Can you reproduce the data below, replacing "Supermarkets" with "Groceries" and leaving everything else unchanged?
○ ○ ○ ○
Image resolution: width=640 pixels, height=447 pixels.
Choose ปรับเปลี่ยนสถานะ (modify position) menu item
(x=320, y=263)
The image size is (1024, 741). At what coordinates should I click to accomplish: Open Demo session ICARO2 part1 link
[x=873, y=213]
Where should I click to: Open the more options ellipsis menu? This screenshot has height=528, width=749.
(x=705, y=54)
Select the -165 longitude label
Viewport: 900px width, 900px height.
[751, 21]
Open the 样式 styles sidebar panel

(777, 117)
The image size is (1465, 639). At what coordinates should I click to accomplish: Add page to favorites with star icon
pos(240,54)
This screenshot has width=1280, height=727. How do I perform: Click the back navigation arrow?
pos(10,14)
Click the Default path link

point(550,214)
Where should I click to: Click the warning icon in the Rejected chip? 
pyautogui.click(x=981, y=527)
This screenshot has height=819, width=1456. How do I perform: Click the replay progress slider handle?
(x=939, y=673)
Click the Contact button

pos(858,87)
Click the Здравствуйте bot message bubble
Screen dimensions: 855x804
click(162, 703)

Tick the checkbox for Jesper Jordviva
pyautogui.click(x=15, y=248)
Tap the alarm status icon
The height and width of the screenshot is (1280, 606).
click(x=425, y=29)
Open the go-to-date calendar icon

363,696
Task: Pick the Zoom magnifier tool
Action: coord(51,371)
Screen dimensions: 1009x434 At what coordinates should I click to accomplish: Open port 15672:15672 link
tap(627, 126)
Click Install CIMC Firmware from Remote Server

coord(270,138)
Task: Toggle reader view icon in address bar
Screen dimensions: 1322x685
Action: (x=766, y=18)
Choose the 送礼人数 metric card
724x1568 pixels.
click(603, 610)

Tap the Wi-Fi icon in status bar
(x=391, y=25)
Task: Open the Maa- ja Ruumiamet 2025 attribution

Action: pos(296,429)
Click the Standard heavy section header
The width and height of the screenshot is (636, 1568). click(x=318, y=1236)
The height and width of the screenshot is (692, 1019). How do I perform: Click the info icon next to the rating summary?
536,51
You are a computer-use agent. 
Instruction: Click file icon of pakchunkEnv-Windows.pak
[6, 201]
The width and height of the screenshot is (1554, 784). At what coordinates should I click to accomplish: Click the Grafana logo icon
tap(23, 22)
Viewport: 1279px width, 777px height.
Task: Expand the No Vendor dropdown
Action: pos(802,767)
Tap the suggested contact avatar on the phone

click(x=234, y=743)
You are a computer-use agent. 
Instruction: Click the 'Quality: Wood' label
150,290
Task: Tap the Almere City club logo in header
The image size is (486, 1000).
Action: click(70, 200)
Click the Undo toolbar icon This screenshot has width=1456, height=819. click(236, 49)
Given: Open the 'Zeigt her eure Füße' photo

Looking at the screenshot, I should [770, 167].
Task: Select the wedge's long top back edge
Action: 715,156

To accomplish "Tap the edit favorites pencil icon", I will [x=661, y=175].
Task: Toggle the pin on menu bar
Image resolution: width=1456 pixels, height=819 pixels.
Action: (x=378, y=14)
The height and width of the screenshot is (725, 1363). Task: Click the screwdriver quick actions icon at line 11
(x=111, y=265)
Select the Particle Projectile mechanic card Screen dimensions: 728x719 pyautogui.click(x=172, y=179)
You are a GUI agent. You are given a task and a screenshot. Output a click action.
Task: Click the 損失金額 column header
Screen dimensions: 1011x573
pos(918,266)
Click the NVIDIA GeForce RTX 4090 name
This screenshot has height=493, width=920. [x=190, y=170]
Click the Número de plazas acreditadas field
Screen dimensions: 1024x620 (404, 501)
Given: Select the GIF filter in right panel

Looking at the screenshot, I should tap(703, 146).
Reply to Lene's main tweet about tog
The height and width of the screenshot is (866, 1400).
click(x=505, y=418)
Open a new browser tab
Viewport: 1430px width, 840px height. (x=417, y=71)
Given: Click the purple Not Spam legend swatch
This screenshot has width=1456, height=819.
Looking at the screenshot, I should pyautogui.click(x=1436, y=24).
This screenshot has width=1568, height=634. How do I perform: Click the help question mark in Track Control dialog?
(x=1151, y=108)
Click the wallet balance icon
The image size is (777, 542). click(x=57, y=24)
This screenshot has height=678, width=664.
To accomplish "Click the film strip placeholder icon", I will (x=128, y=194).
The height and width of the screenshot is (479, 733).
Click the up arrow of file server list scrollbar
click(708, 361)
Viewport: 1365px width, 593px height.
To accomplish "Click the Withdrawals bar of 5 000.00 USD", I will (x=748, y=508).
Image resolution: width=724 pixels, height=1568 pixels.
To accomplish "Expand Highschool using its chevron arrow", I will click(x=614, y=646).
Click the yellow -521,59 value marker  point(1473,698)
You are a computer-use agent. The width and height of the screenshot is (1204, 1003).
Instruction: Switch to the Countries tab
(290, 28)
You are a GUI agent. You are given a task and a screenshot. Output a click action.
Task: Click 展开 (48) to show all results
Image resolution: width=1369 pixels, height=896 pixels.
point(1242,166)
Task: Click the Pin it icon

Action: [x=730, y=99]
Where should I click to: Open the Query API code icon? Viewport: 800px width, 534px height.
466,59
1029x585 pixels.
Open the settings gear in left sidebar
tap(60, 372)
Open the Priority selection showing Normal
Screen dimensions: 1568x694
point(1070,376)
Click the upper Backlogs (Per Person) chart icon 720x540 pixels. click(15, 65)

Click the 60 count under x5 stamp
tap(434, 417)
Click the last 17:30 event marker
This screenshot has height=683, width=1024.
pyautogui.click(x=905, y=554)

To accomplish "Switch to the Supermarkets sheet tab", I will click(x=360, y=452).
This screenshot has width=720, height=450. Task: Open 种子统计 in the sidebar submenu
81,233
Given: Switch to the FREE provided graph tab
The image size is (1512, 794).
○ ○ ○ ○
_CORRECT RESPONSE:_
Image resolution: width=640 pixels, height=447 pixels.
Choose ปรับเปลี่ยนสถานะ (modify position) menu item
(x=320, y=263)
The image size is (1024, 741). At what coordinates should I click to accomplish: Open Demo session ICARO2 part1 link
[x=873, y=213]
Where should I click to: Open the more options ellipsis menu? This screenshot has height=528, width=749.
(x=705, y=54)
Select the -165 longitude label
Viewport: 900px width, 900px height.
[751, 21]
Open the 样式 styles sidebar panel

(777, 117)
The image size is (1465, 639). At what coordinates should I click to accomplish: Add page to favorites with star icon
pos(240,54)
This screenshot has width=1280, height=727. How do I perform: Click the back navigation arrow?
pos(10,14)
Click the Default path link

point(550,214)
Where should I click to: Click the warning icon in the Rejected chip? 
pyautogui.click(x=981, y=527)
This screenshot has height=819, width=1456. How do I perform: Click the replay progress slider handle?
(x=939, y=673)
Click the Contact button

pos(858,87)
Click the Здравствуйте bot message bubble
Screen dimensions: 855x804
click(162, 703)

Tick the checkbox for Jesper Jordviva
pyautogui.click(x=15, y=248)
Tap the alarm status icon
The height and width of the screenshot is (1280, 606).
click(x=425, y=29)
Open the go-to-date calendar icon

363,696
Task: Pick the Zoom magnifier tool
Action: coord(51,371)
Screen dimensions: 1009x434 At what coordinates should I click to accomplish: Open port 15672:15672 link
tap(627, 126)
Click Install CIMC Firmware from Remote Server

coord(270,138)
Task: Toggle reader view icon in address bar
Screen dimensions: 1322x685
Action: (x=766, y=18)
Choose the 送礼人数 metric card
724x1568 pixels.
click(603, 610)

Tap the Wi-Fi icon in status bar
(x=391, y=25)
Task: Open the Maa- ja Ruumiamet 2025 attribution

Action: pos(296,429)
Click the Standard heavy section header
The width and height of the screenshot is (636, 1568). click(x=318, y=1236)
The height and width of the screenshot is (692, 1019). How do I perform: Click the info icon next to the rating summary?
536,51
You are a computer-use agent. 
Instruction: Click file icon of pakchunkEnv-Windows.pak
[6, 201]
The width and height of the screenshot is (1554, 784). At what coordinates should I click to accomplish: Click the Grafana logo icon
tap(23, 22)
Viewport: 1279px width, 777px height.
Task: Expand the No Vendor dropdown
Action: pos(802,767)
Tap the suggested contact avatar on the phone

click(x=234, y=743)
You are a computer-use agent. 
Instruction: Click the 'Quality: Wood' label
150,290
Task: Tap the Almere City club logo in header
The image size is (486, 1000).
Action: click(70, 200)
Click the Undo toolbar icon This screenshot has width=1456, height=819. click(236, 49)
Given: Open the 'Zeigt her eure Füße' photo

Looking at the screenshot, I should [770, 167].
Task: Select the wedge's long top back edge
Action: 715,156

To accomplish "Tap the edit favorites pencil icon", I will [x=661, y=175].
Task: Toggle the pin on menu bar
Image resolution: width=1456 pixels, height=819 pixels.
Action: (x=378, y=14)
The height and width of the screenshot is (725, 1363). Task: Click the screwdriver quick actions icon at line 11
(x=111, y=265)
Select the Particle Projectile mechanic card Screen dimensions: 728x719 pyautogui.click(x=172, y=179)
You are a GUI agent. You are given a task and a screenshot. Output a click action.
Task: Click the 損失金額 column header
Screen dimensions: 1011x573
pos(918,266)
Click the NVIDIA GeForce RTX 4090 name
This screenshot has height=493, width=920. [x=190, y=170]
Click the Número de plazas acreditadas field
Screen dimensions: 1024x620 (404, 501)
Given: Select the GIF filter in right panel

Looking at the screenshot, I should tap(703, 146).
Reply to Lene's main tweet about tog
The height and width of the screenshot is (866, 1400).
click(x=505, y=418)
Open a new browser tab
Viewport: 1430px width, 840px height. (x=417, y=71)
Given: Click the purple Not Spam legend swatch
This screenshot has width=1456, height=819.
Looking at the screenshot, I should pyautogui.click(x=1436, y=24).
This screenshot has width=1568, height=634. How do I perform: Click the help question mark in Track Control dialog?
(x=1151, y=108)
Click the wallet balance icon
The image size is (777, 542). click(x=57, y=24)
This screenshot has height=678, width=664.
To accomplish "Click the film strip placeholder icon", I will (x=128, y=194).
The height and width of the screenshot is (479, 733).
Click the up arrow of file server list scrollbar
click(708, 361)
Viewport: 1365px width, 593px height.
To accomplish "Click the Withdrawals bar of 5 000.00 USD", I will (x=748, y=508).
Image resolution: width=724 pixels, height=1568 pixels.
To accomplish "Expand Highschool using its chevron arrow", I will click(x=614, y=646).
Click the yellow -521,59 value marker  point(1473,698)
You are a computer-use agent. The width and height of the screenshot is (1204, 1003).
Instruction: Switch to the Countries tab
(290, 28)
You are a GUI agent. You are given a task and a screenshot. Output a click action.
Task: Click 展开 (48) to show all results
Image resolution: width=1369 pixels, height=896 pixels.
point(1242,166)
Task: Click the Pin it icon

Action: [x=730, y=99]
Where should I click to: Open the Query API code icon? Viewport: 800px width, 534px height.
466,59
1029x585 pixels.
Open the settings gear in left sidebar
tap(60, 372)
Open the Priority selection showing Normal
Screen dimensions: 1568x694
point(1070,376)
Click the upper Backlogs (Per Person) chart icon 720x540 pixels. click(15, 65)

Click the 60 count under x5 stamp
tap(434, 417)
Click the last 17:30 event marker
This screenshot has height=683, width=1024.
pyautogui.click(x=905, y=554)

To accomplish "Switch to the Groceries sheet tab", I will click(x=360, y=452).
This screenshot has width=720, height=450. Task: Open 种子统计 in the sidebar submenu
81,233
Given: Switch to the FREE provided graph tab
The image size is (1512, 794).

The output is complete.